● **PROVIDED DATA**:
====

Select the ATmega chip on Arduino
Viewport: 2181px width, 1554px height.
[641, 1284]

====

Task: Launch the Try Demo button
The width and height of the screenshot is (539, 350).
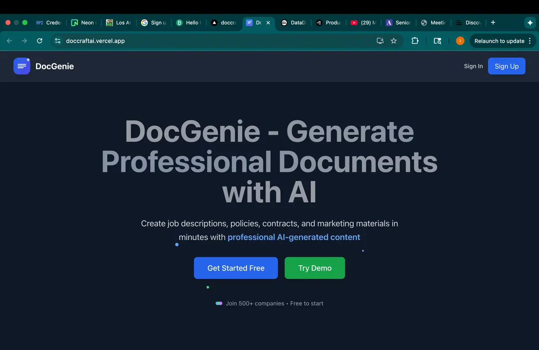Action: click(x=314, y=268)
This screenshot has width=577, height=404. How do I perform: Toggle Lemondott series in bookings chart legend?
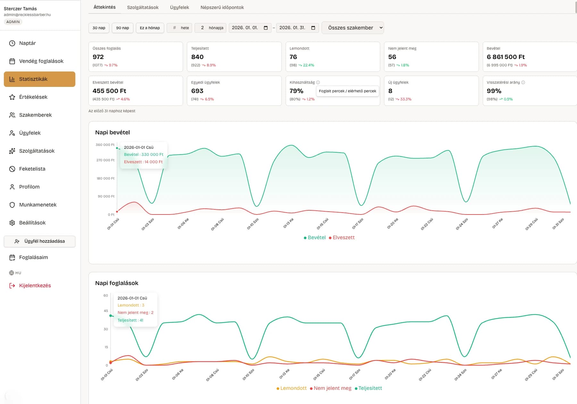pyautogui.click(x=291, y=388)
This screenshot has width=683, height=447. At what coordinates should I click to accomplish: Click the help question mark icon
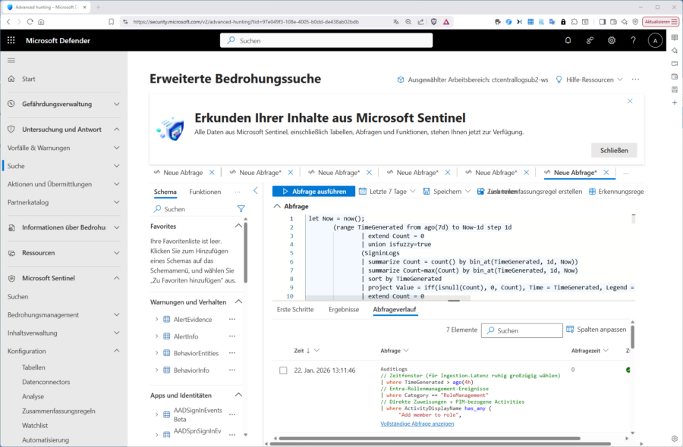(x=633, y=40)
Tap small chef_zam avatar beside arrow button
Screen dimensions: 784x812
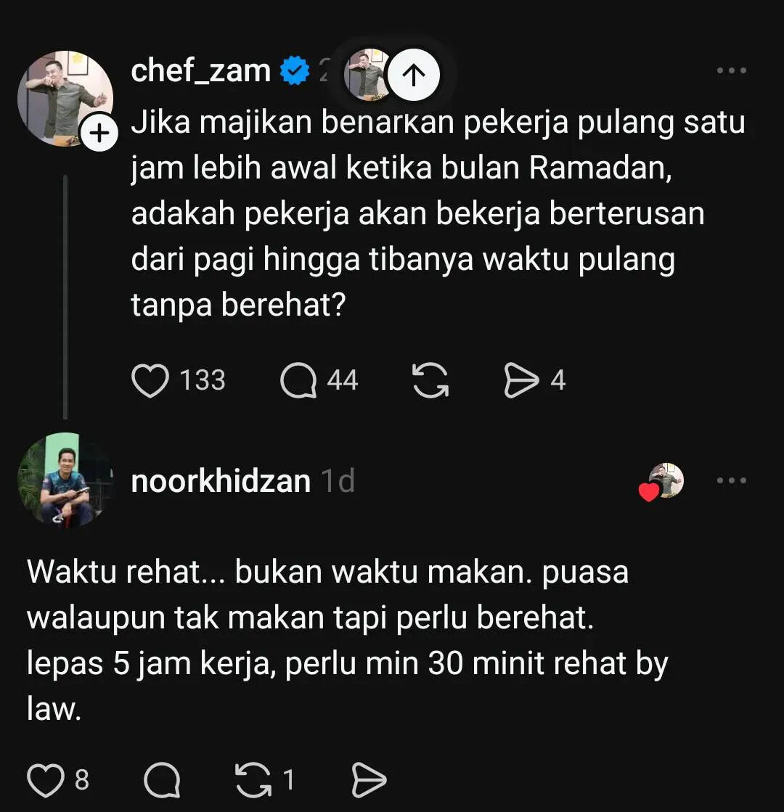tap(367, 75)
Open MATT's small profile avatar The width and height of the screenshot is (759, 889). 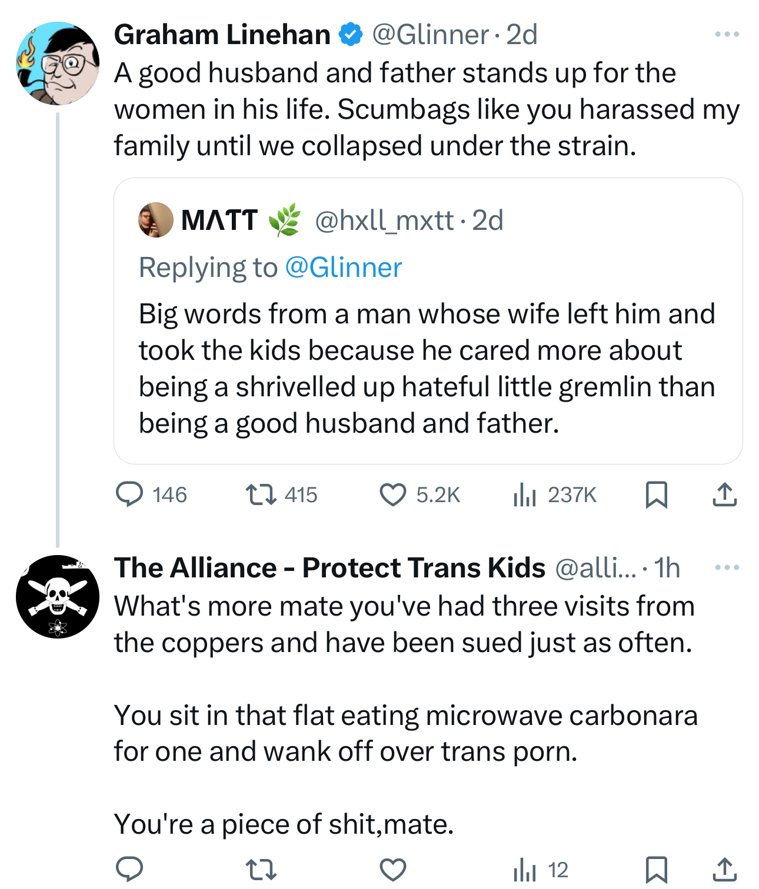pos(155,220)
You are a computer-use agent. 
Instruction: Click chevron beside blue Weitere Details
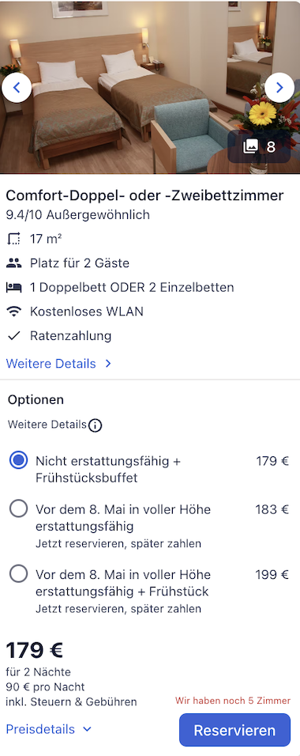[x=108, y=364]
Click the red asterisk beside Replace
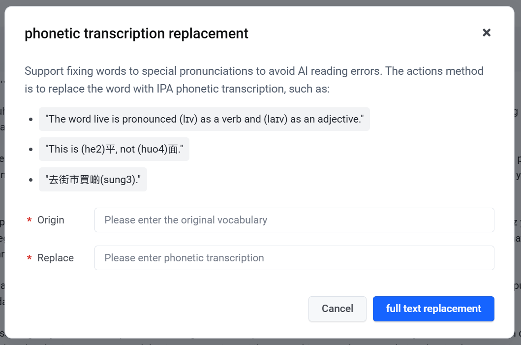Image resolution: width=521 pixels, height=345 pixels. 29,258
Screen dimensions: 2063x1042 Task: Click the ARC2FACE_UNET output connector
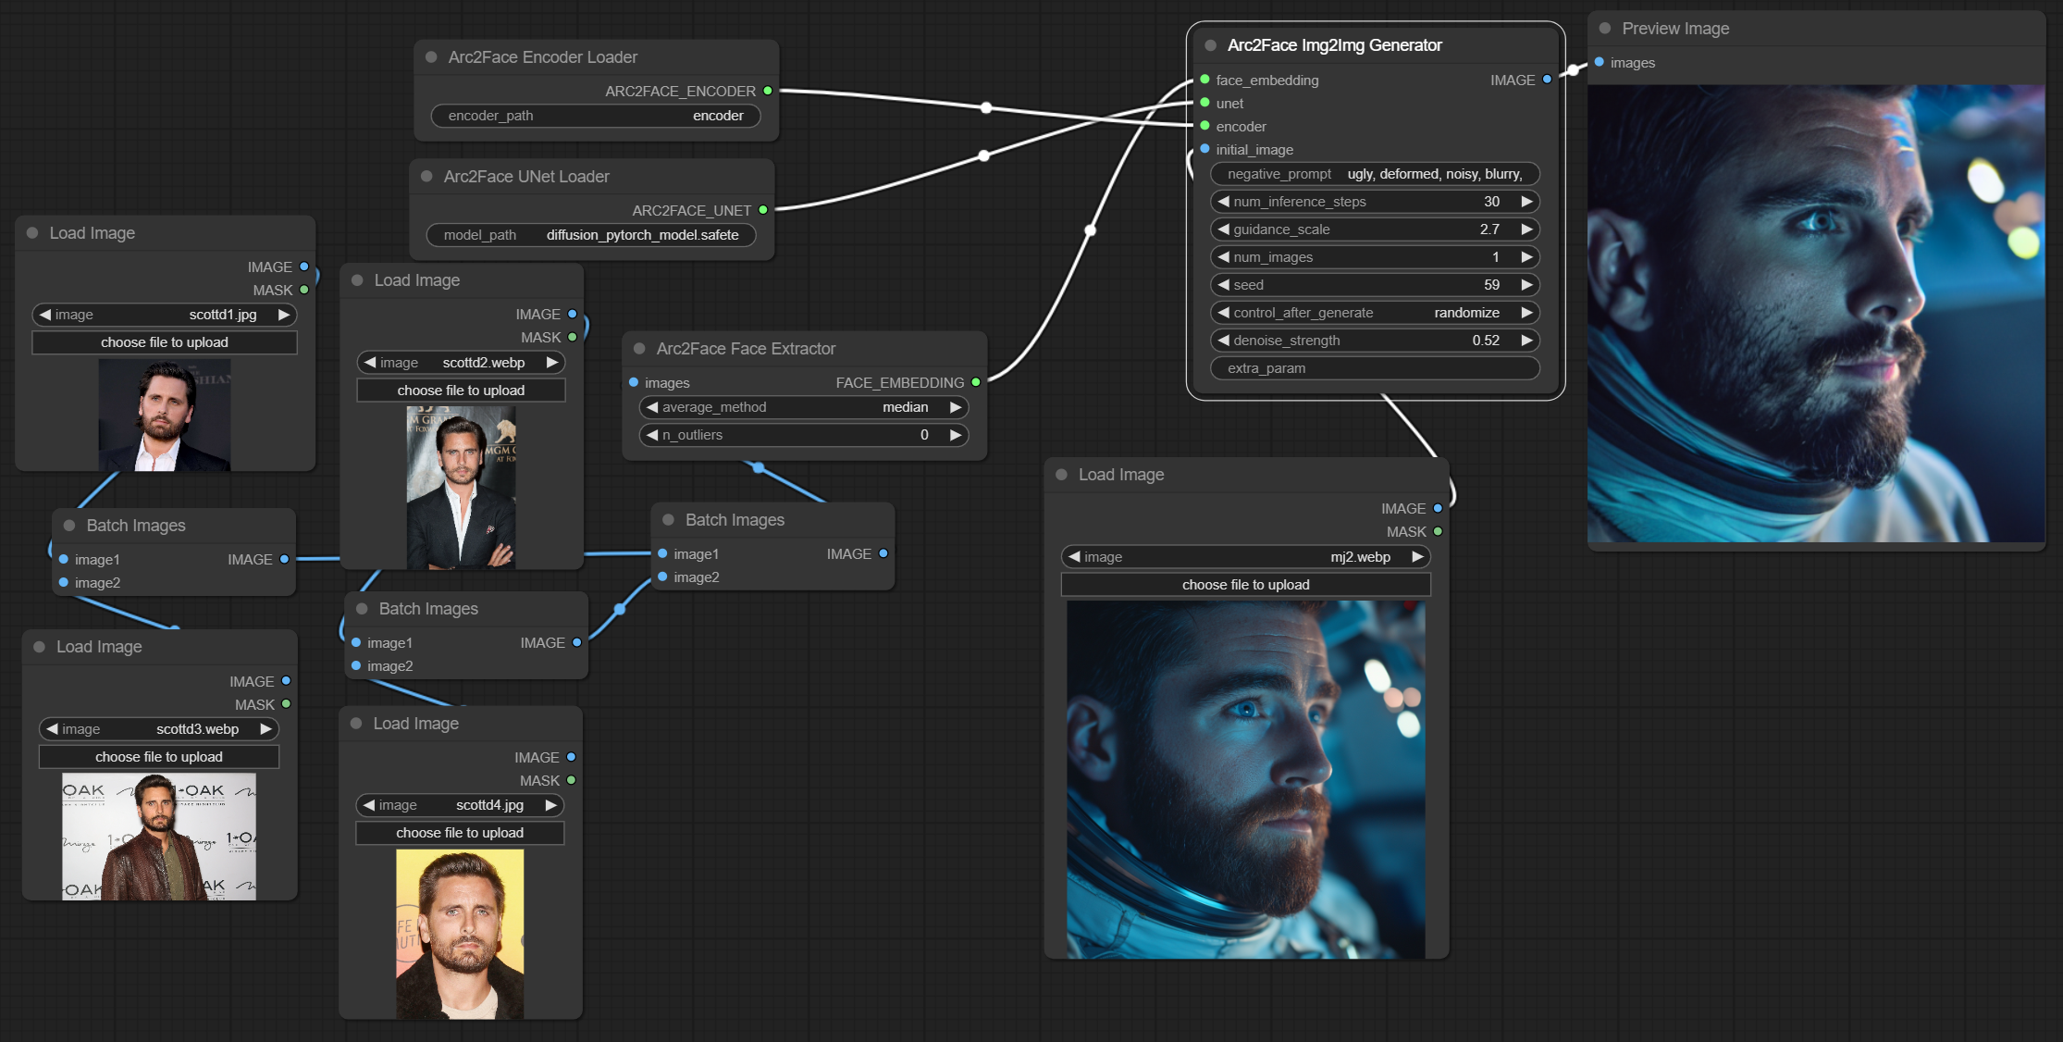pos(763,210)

====

● **WHAT YOU NEED TO DO**:
Please give the entries again from the line holding "Click the red asterisk beside Replace" through the line holding "pos(763,210)", inclusive, with "asterisk" renamed to "star" and all else unchanged. Leave the pictures out of your answer.

● **ANSWER TO THIS PROBLEM**:
Click the red star beside Replace
Image resolution: width=521 pixels, height=345 pixels. 29,258
Screen dimensions: 2063x1042 Task: Click the ARC2FACE_UNET output connector
pos(763,210)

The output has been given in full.